**Text**

____

Initially, OpenAI introduced a tool enabling individuals to create digital images by simply describing their desired visualisations. Subsequently, they developed similar technology capable of generating full-motion videos reminiscent of Hollywood productions. Now, they have unveiled technology capable of replicating someone's voice. The renowned artificial intelligence startup announced on Friday that a select group of businesses was testing a new OpenAI system called Voice Engine, designed to replicate a person's voice from a 15-second recording.


By uploading a recording of oneself along with a paragraph of text, the system can articulate the text using a synthetic voice that closely resembles the user's own. Notably, the text does not necessarily need to be in the user's native language. For instance, an English speaker can have their voice replicated in Spanish, French, Chinese, or various other languages.


What Danger Does Voice Engine Pose


OpenAI is cautious about widely distributing this technology due to its ongoing efforts to comprehend its potential risks. Similar to image and video generators, a voice generator could potentially contribute to the spread of misinformation on social media platforms. Moreover, it could enable criminals to impersonate individuals online or during phone conversations.


The company expressed particular concern about the possibility of this technology being utilised to bypass voice authenticators that safeguard access to online banking accounts and other personal applications.


Jeff Harris, Product Manager at OpenAI, in an interview, said, “This is a sensitive thing, and it is important to get it right,” as reported by the New York Times.

____

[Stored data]
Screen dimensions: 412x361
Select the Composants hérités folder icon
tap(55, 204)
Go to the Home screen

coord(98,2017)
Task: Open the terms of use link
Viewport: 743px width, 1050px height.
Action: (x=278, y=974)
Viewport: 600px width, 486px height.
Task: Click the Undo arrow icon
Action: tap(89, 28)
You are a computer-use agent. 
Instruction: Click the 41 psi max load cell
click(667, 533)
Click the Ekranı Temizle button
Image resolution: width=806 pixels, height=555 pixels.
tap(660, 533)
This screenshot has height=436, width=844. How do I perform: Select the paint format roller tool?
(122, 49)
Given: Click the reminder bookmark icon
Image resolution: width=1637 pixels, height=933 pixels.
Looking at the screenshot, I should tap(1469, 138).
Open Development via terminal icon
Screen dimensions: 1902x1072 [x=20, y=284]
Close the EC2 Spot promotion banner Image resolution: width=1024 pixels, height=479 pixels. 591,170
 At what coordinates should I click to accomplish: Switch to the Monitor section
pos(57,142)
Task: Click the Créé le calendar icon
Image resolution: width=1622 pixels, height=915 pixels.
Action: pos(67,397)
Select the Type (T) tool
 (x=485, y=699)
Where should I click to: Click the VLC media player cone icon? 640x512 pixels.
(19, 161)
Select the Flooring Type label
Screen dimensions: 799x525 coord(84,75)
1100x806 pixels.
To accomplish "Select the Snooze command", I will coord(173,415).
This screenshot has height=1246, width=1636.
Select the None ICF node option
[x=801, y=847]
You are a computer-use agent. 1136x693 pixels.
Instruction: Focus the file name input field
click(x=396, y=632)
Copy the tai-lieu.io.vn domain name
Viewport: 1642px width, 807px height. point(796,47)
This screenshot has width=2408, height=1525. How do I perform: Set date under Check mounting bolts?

____

**Exercise instructions**
1. According to the Voice Engine text, how long must a recording be for the system to replicate a person's voice?
2. Reproduce the Voice Engine text word for word, from "OpenAI is cautious" up to and including "during phone conversations.".
3. Continue the text about OpenAI's Voice Engine from the point where it stops.
The listing has no role in this work.

**Results in order**
1. 15 seconds.

2.
OpenAI is cautious about widely distributing this technology due to its ongoing efforts to comprehend its potential risks. Similar to image and video generators, a voice generator could potentially contribute to the spread of misinformation on social media platforms. Moreover, it could enable criminals to impersonate individuals online or during phone conversations.

3.
The company is exploring methods of adding watermarks to synthetic voices or implementing controls to prevent individuals from utilising the technology with the voices of politicians or other notable figures.


OpenAI is among several companies that have developed advanced AI technology capable of swiftly generating synthetic voices. These companies include tech giants like Google and startups like ElevenLabs based in New York. 


Since last year, OpenAI has utilised its technology to enable a version of ChatGPT that can speak. Additionally, it has long provided businesses with various voices for similar applications, all created from recordings provided by voice actors.


However, the company has yet to release a public tool that allows individuals and businesses to replicate voices from short clips as Voice Engine does. According to Harris, the ability to replicate any voice in this manner is what poses a risk. He emphasised that the technology could be particularly hazardous in an election year.